Yell – Jala in the Norse sagas – the second largest island in the group, lies just north of the Shetland Mainland.

Unlike its near neighbours Fetlar and Unst, which are very interesting geologically, Yell’s bedrock is grey schist, which in many places has re-crystallized into gneiss. Many garnets are found on Yell, but although some are quite large, they are too frail to be polished for jewellery. The type of rock described leads to poor drainage and explains why in Yell’s interior the peat can be up to 7 metres deep in places.

The poor drainage also explains why the population is only about 1,000, and that the majority live around the sheltered inlets (voes). In Yell, as in many other Shetland Islands, a living has always had to be found from the sea. In spite of these disadvantages the population is stable and today have quite a high standard of living.

Yell has a leisure centre, a care home and almost all village halls and churches have been renovated, all thanks to the Charitable Trust, which was set up in the 1970s using oil disturbance funds.

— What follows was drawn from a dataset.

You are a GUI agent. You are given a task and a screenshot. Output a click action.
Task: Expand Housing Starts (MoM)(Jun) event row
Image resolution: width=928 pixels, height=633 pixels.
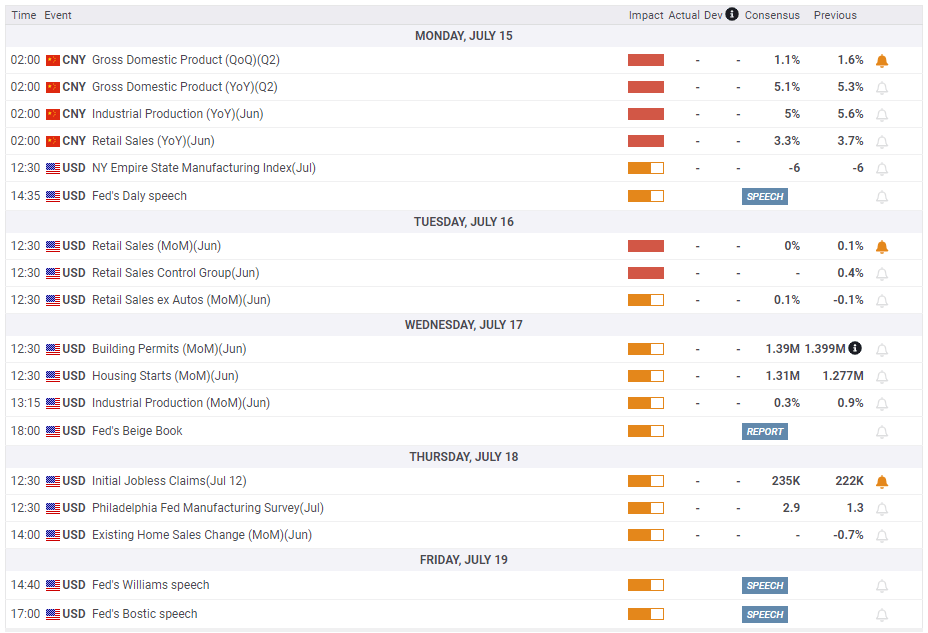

The heathery moors of Yell are a haven for many breeding birds. The swamps and small lochs of the interior of the island are home to divers and ducks and during the last decade greylag geese have colonised the north of Shetland. Great skuas, although unwelcome because of their habit of taking the young of several species, nest on the moors.

The calls of the breeding waders such as curlew, whimbrel, plover and dunlin are delightful. An added bonus would be the call of a merlin at its nest but this little hawk has now become rare on the heather hills of Shetland.

Although there is worry over the drop in seabird populations, the cliffs of Yell still hold good numbers of Black Guillemots, Common Guillemots, Razorbills, Shags and Fulmer Petrels. Kittiwake, Puffin and Arctic Tern numbers have been affected by a failure in sand eel stocks.

In May each year, terns are to Shetlanders much as the swallows are to the English, a herald of better days to come, and although they have suffered a number of poor seasons, we know that these tough little birds can survive many years and overcome many obstacles.